The exercise =
Reproduce word for word the stretch of items below from the line containing "Where should I click to: Click into" through the end of the items, leaving the pictures out of your answer.

Recorded information =
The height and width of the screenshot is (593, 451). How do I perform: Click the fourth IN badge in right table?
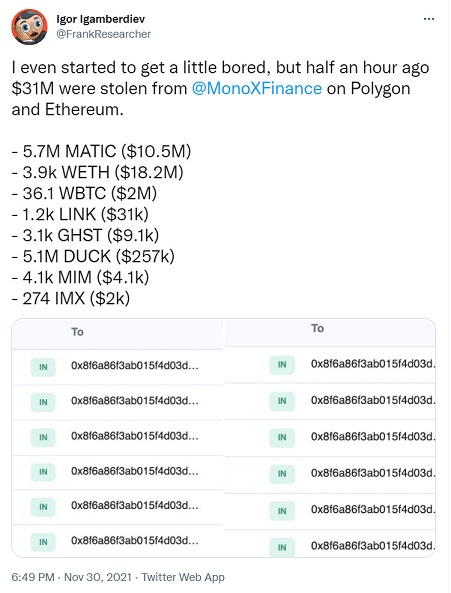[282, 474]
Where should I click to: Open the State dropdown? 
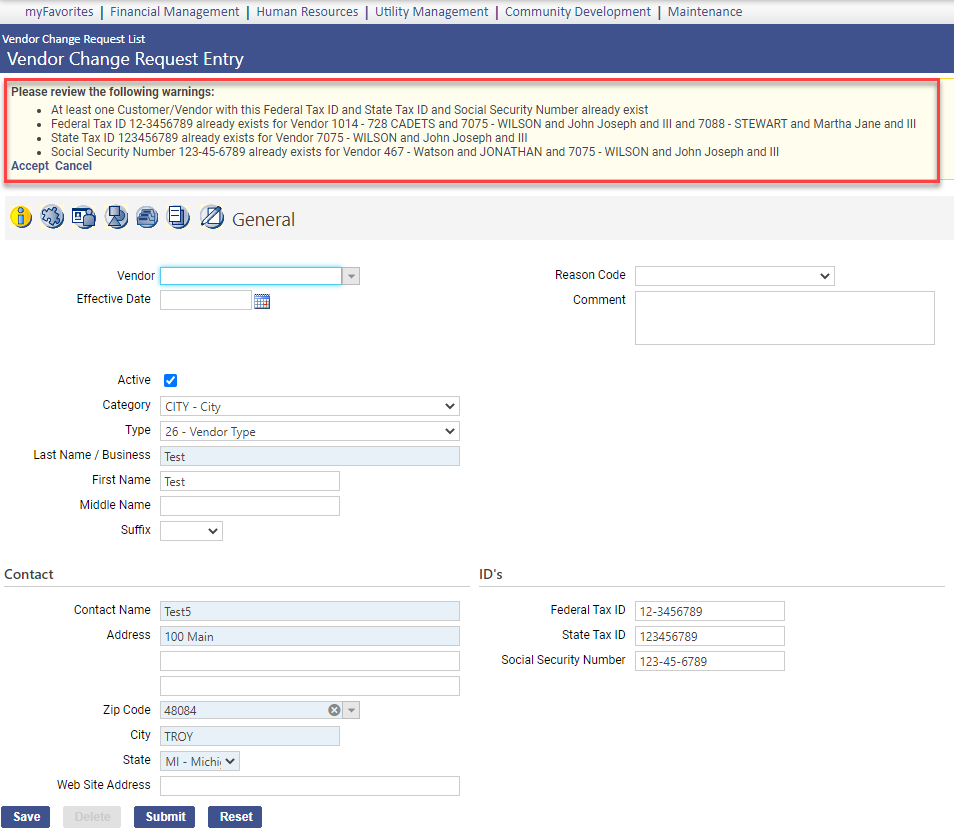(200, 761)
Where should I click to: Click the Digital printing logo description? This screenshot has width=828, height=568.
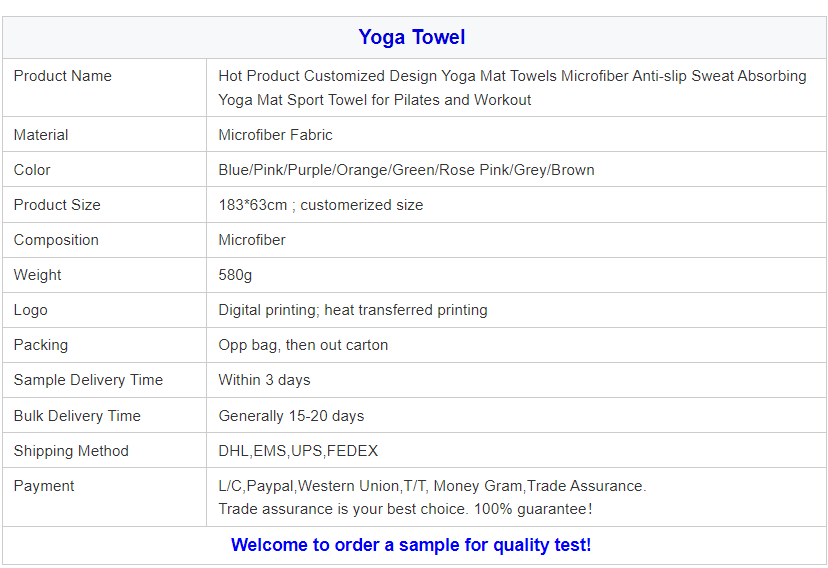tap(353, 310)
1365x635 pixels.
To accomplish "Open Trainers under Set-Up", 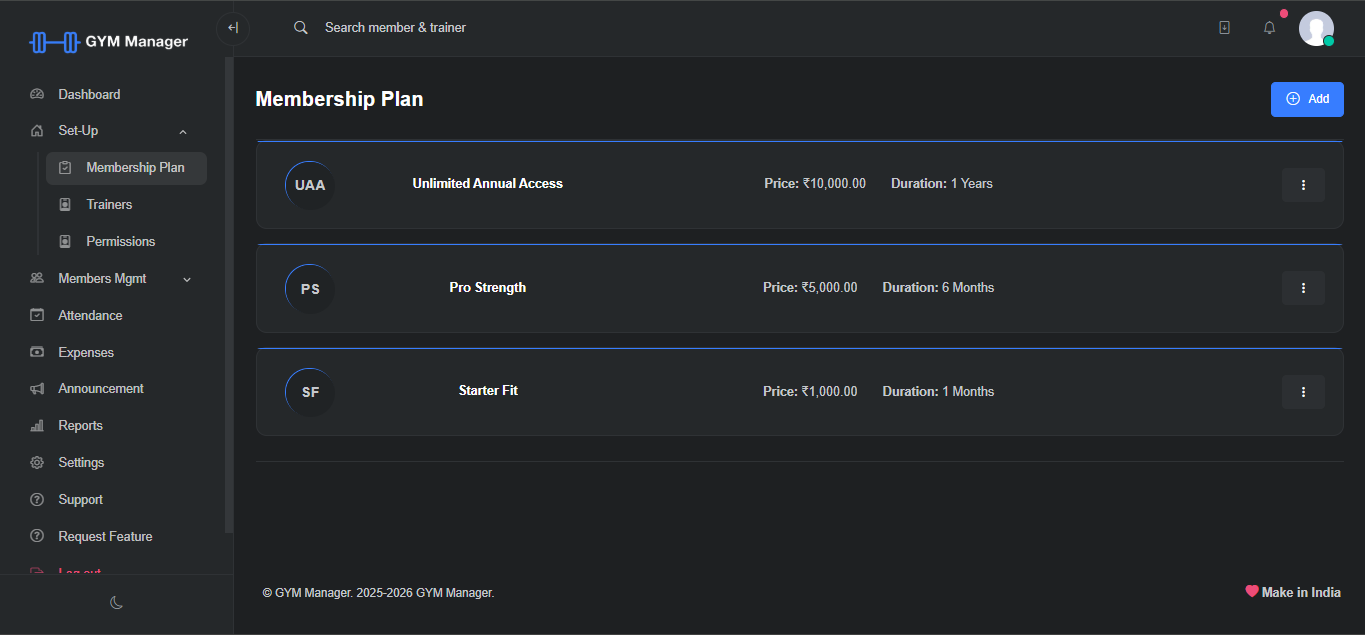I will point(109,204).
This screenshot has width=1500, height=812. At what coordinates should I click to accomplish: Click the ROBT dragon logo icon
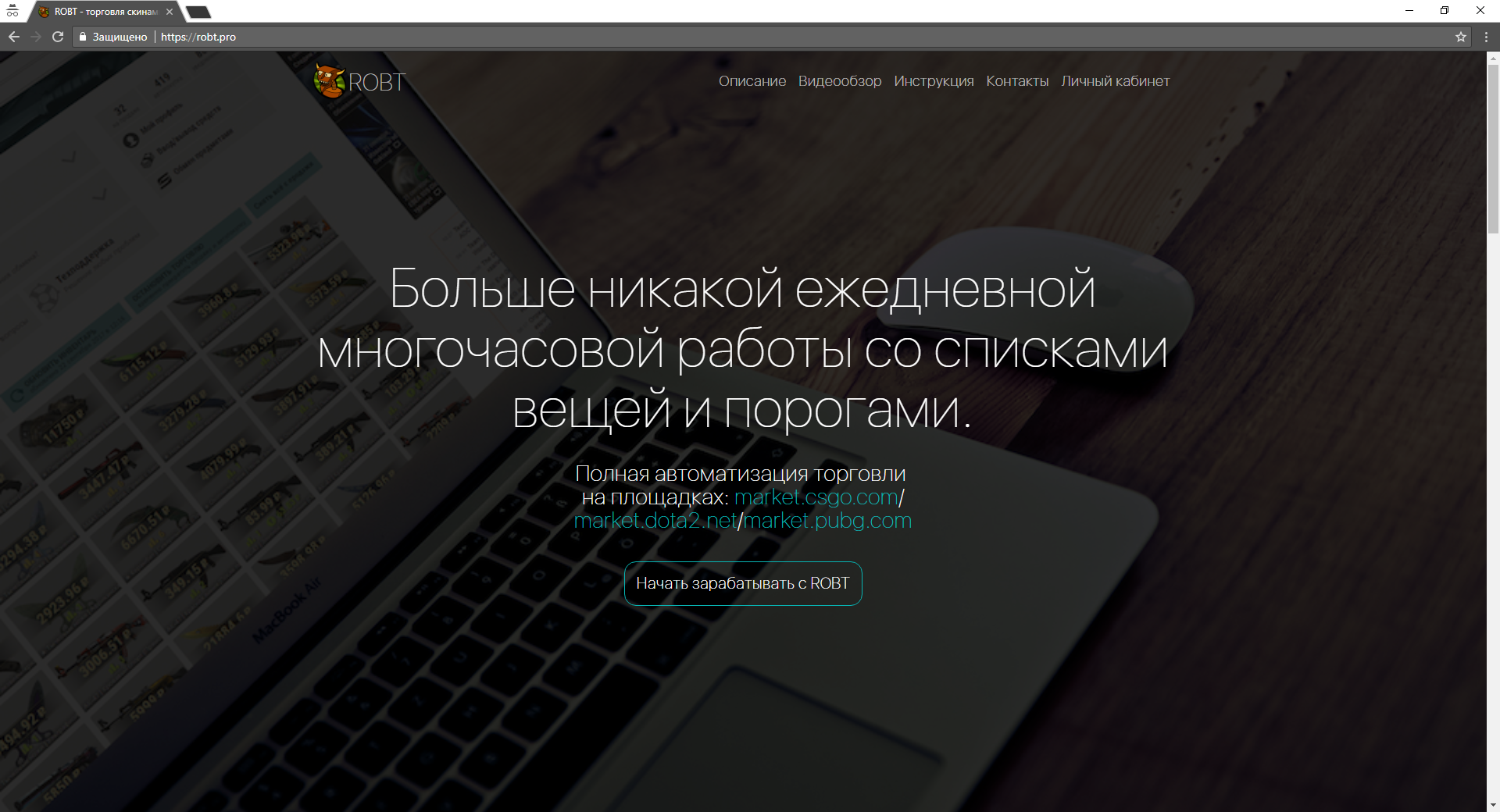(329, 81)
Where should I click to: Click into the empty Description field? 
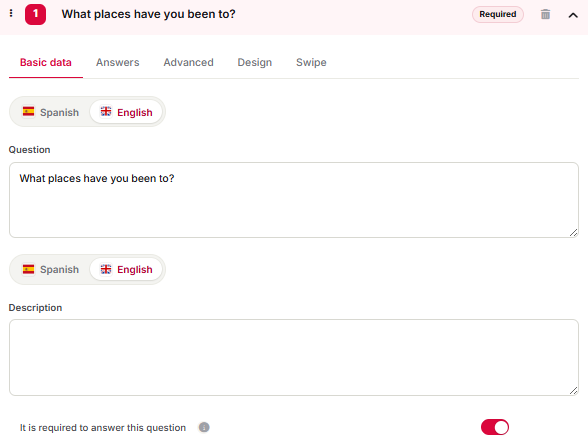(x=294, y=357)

Response for this exercise =
Where should I click to: Click into the empty Description field? 
(x=294, y=357)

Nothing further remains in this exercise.